Outre l’âge du squelette, l’étude s’est aussi intéressée aux objets trouvés dans la tombe : les ossements d’un jeune lapin posés sur le corps de l’enfant, des os de cerf rouge près de son épaule et du charbon de bois sous ses jambes. Ces éléments avaient été interprétés comme des offrandes rituelles liées à des pratiques funéraires.

Cependant, la méthode CSRA a révélé que seuls les os de lapin étaient contemporains de l’enfant. Toutefois, les os de cerf rouge et le charbon de bois se sont avérés bien plus anciens, suggérant qu’ils étaient déjà présents sur le site avant l’enterrement. Cette découverte remet en cause l’idée d’un rituel funéraire élaboré et laisse penser que l’offrande se limitait peut-être au lapin.

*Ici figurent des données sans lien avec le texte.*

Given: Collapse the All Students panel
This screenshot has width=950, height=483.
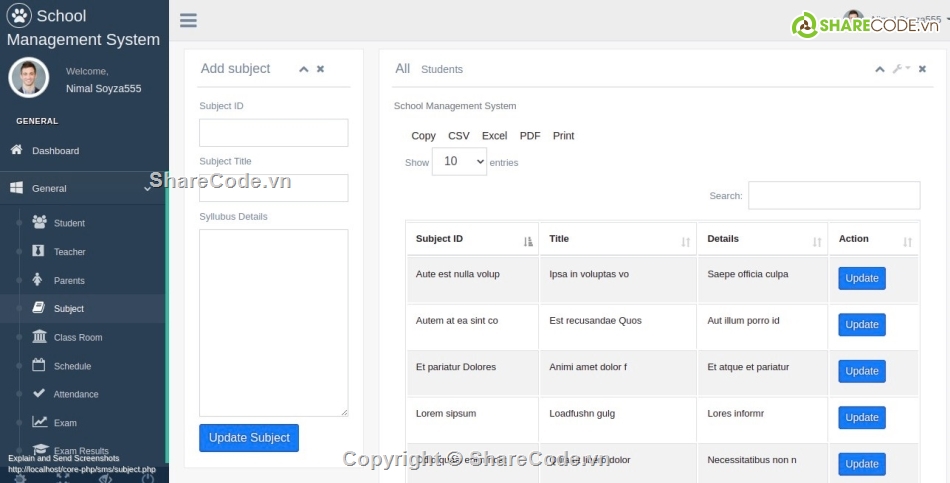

Une pièce clé du puzzle de l’évolution humaine

Au-delà des aspects archéologiques, cette étude publiée dans Science Advances apporte des informations précieuses sur les interactions entre Néandertaliens et Homo sapiens. Bien que nous ne disposions pas encore de preuves génétiques pour l’enfant de Lapedo, sa morphologie hybride confirme l’existence de croisements entre ces deux espèces. Cette période de cohabitation, qui s’étend sur plusieurs milliers d’années, a probablement permis des échanges biologiques et culturels dont nous commençons à peine à mesurer l’ampleur.

Les chercheurs espèrent que cette nouvelle datation ouvrira la voie à d’autres découvertes. En affinant les méthodes d’analyse, ils pourront mieux comprendre la durée et les conditions de cette coexistence, ainsi que les raisons de la disparition des Néandertaliens il y a environ 40 000 ans.